Pay attention to what they do, not just what they say.

State representatives need to hear from you directly. Recently, on a virtual town hall call, State Representative Rafael Anchia touted the money he fought for in a bi-partisan fashion to secure a $300M investment in Fair Park. This could be transformative for the park which is not only at the crossroads of several communities of varying economic means, but of Dallas history itself.


Why a park? Because it matters more than you realize. A park is the ultimate place to publicly share a unifying, positive experience. We need to make it a habit of asking our elected officials and prospective candidates if our parks will be extensions of the good a healthy community brings, or just a means to an end for non-community interests.

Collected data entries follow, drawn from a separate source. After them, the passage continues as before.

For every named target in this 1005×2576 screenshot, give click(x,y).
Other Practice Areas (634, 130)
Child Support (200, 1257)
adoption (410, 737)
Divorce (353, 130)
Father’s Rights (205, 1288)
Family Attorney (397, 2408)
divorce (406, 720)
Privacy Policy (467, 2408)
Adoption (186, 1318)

Will parks be the places to play, relax and unite, or will they be turned into parking lots for misguided endeavors? How our leaders treat our green spaces will likely say a lot about how they will treat you.

Friends of Bachman Lake met with State Representative Anchia late last year as part of a gathering with various regional stakeholders including the Texas

Department of Transportation (TXDOT) and the North Central Texas Council of Governments (NCTCOG). Trust us when we say that we had his attention when we asked him to help secure funds to make sure that initiatives like the Bachman Area Planing Study bring great benefits to our community.


Your representatives should be accessible. Reach out to them. If they ignore you, pay attention to that as well.


As of this post, primary season is winding down in Texas, but the rhetoric is just getting started for the elections to come. Many well-known races have flooded the airwaves with all kinds of doubling-down on whatever sound bite they think will make people's ears perk up. Some are downright cringeworthy, others somewhat comical. What's not funny is that turnout for these primaries is frighteningly low with only 1.4 million of 17 million registered having voted entering the final week of early voting, according to local news sources.


Regardless of party, people concerned about the quality of life in their communities, especially when it comes to environmental and physical health and safety, need to pay attention to what their politicians do, not what they promise. Never sit out an election if you can help it because who sits in those key seats in your city, state or in Washington always matters. Not sure who's on your side? Ask them about your parks.